Tatsache ist: Würde ein Reicher wütend, wäre sein Licht sehr viel schneller ausgeknipst als das des Armen. Warum das so ist? Wie immer gibt es mehrere Gründe. Hier mal zwei:

– Ein wütender Reicher wird deutlicher und schärfer gehört als ein wütender Armer, dessen Zorn am Stammtisch verhallt. Ein wütender Reicher könnte zum Beispiel seine Kontakte spielen lassen und ein zorniges Interview geben, das – nein, nicht in der taz – das in der FAZ abgedruckt werden würde. Auf Seite 1.

– Der zweite Grund ist sehr viel komplexer und ist am ehesten über eine kleine Geschichte zugänglich. Stellen wir uns also vor, unser Reicher, den wir hier Monsieur X nennen, trüge seine Wut noch sicher verkapselt in der Brust und machte einen Vater-Sohn-Kurzurlaub im President Wilson in Genf; zur Feier des Tages in der Hotel-Suite, weil sein Sohn 18 wird. Mit seinem Geschäftsfreund und dessen Tochter trifft sich Monsieur X in der Bar des Jachthafens von Jetée des Eaux-Vives, um einen gemeinsamen Segeltörn zu besprechen: Wessen Jacht nimmt man? Wie lange bleibt man „draußen“? Kann Ihre Tochter auch segeln? Wer besorgt das „kleine Picknick“ an Bord? Das alles mit unverholenen Hintergedanken. Die beiden Papas haben festgestellt, dass die jungen Leutchen sich auf dem Hotel-Tennisplatz gut angefreundet haben. Dem will man nichts in den Weg legen.

Abends an der Hotelbar, bei zwei, drei Gläschen Malt Whisky, vereinbart man das Du, die „Kinder“ kuscheln schon ein bisschen. Und da passiert es. Monsieur X ist einen Moment nicht auf der Hut und die Kapsel in seiner Brust öffnet sich. Er wird wütend. Er hinterfragt sein Leben, die ethische Sauberkeit seiner Lieferketten, seine Investitionen in Waffengeschäfte. Monsieur Y hört zu und lächelt. Er wird schneller müde als sonst und der Abend geht eigentümlich reserviert zu Ende. Die beiden jungen Leutchen dürfen die Nacht nicht miteinander verbringen; man hat schließlich Prinzipien. Monsieur Y hat noch während der Kapselöffnung von Monsieur X sein Handy auf Aufnahme geschaltet. Die Audiodatei schickt er in der gleichen Nacht noch an seinen Sekretär – wir lassen nichts anbrennen – mit der Bitte, die Vita von Monsieur X mal zu „checken“. Zwei Detekteien werden angesetzt, zwei investigative Journalisten erhalten einen lukrativen Auftrag, es ist über Mosieur X etwas durchgesickert. Die Presse greift ihn an. Als er sich in der FAZ rechtfertigen will, ist die Chefredaktion nicht zu sprechen.

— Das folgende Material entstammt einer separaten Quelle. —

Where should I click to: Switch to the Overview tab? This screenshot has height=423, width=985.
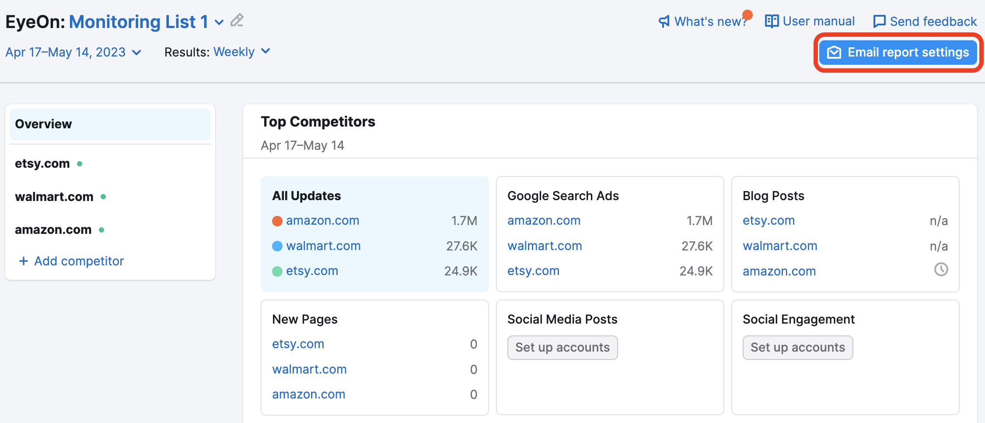tap(43, 124)
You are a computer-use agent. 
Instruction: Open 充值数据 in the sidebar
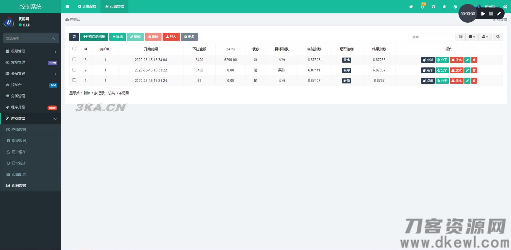(19, 130)
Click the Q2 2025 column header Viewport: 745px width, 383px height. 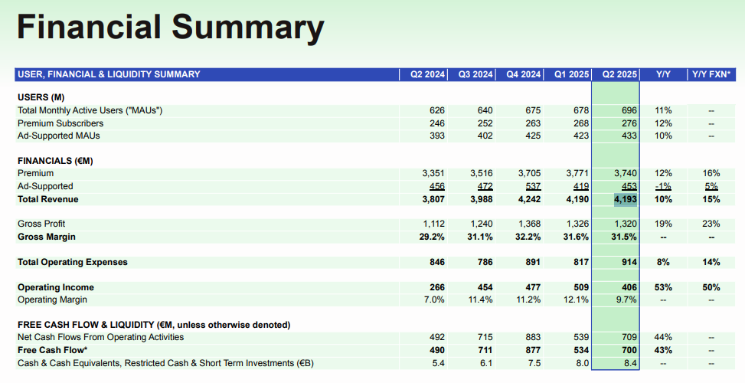619,74
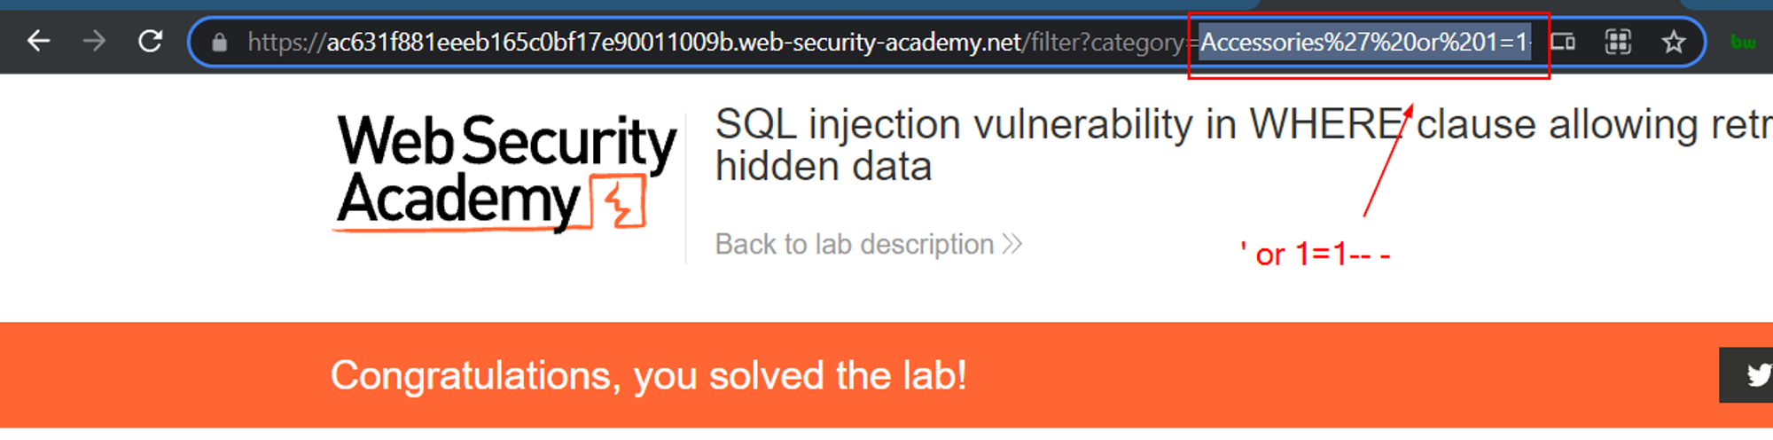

Hier möchte ich diese Geschichte mal beenden, aus der man locker einen kleinen, harmlosen Roman zaubern könnte. Hier geht es nur um das vertiefte Verständnis, warum die Reichen nicht so schnell wütend werden. Wie die Black Box eines Flugzeugs muss die Kapsel in ihrer Brust auch den härtesten Absturz überstehen.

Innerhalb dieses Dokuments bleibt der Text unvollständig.